▶ _Instructions for the task_:
Below are some records. Print exactly the lines between the one holding "You are a computer-use agent." and the one holding "Instruction: Open the AB user avatar", inclusive, and nothing else.

▶ _Material for this task_:
=== Begin Enclosure ===
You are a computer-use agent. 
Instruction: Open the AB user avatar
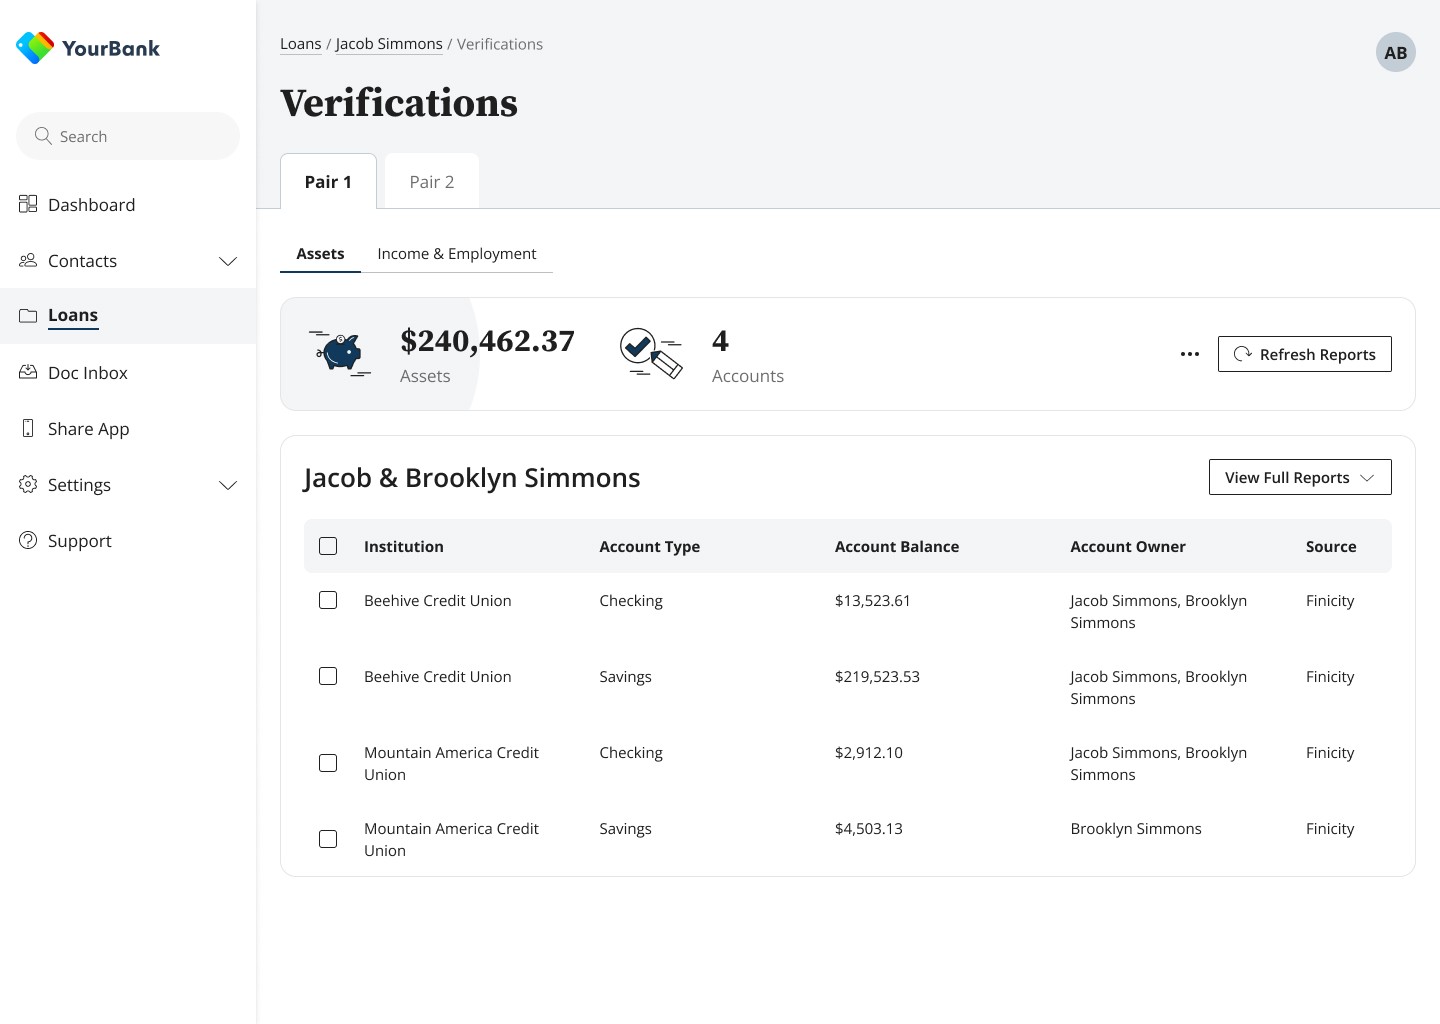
=== End Enclosure ===
=== Begin Enclosure ===
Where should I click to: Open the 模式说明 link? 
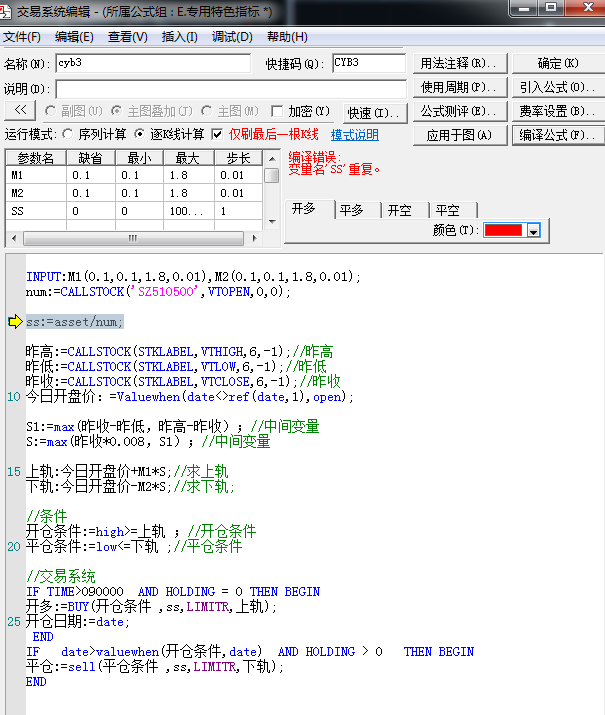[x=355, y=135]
=== End Enclosure ===
=== Begin Enclosure ===
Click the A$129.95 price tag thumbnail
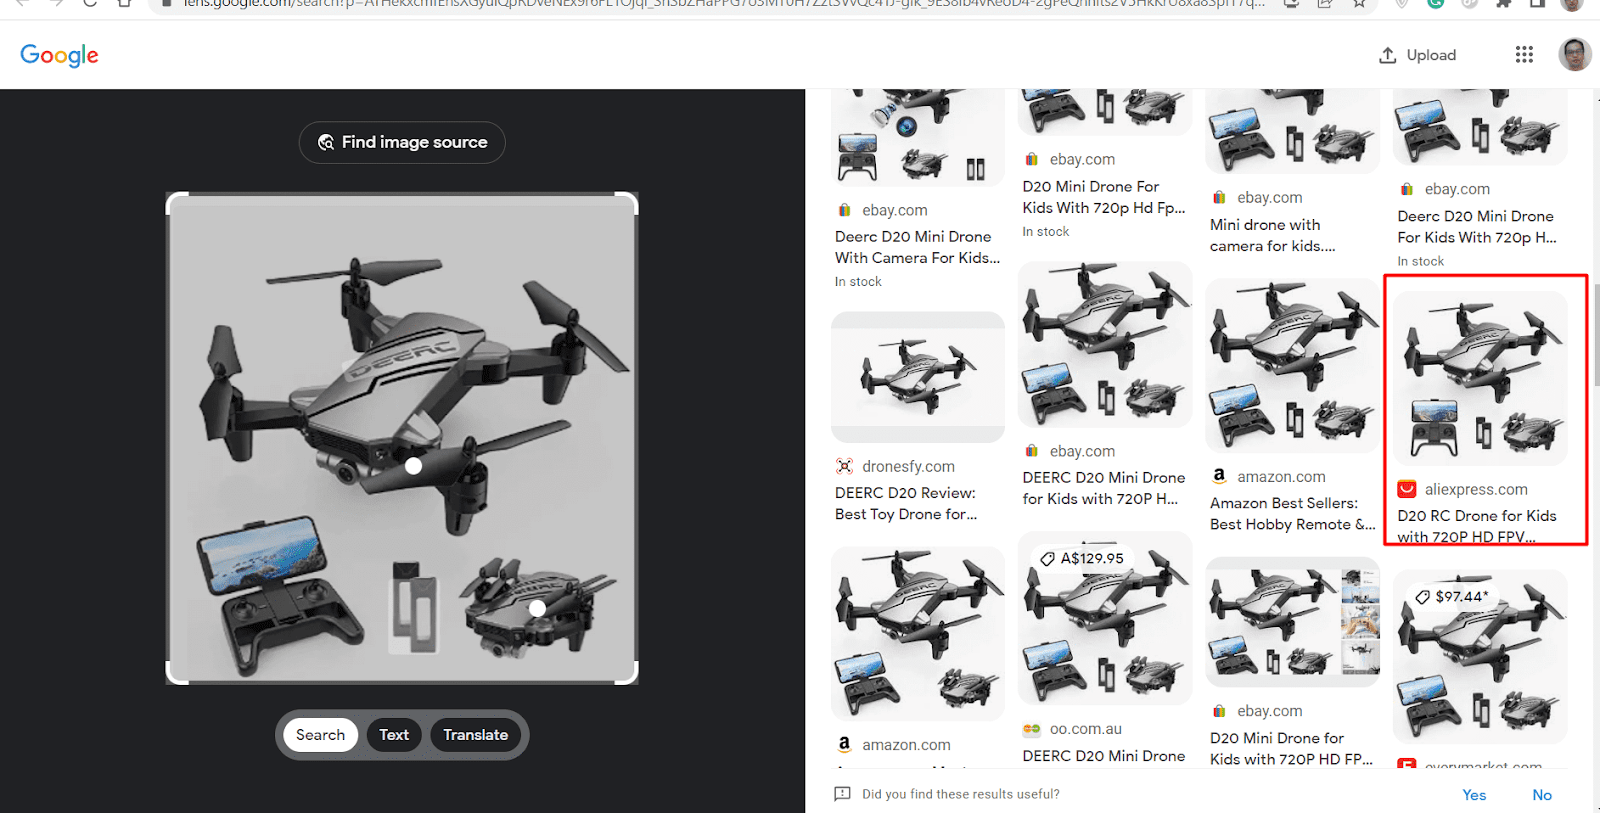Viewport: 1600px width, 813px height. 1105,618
=== End Enclosure ===
▶ _Response to the exercise_:
You are a computer-use agent. 
Instruction: Open the AB user avatar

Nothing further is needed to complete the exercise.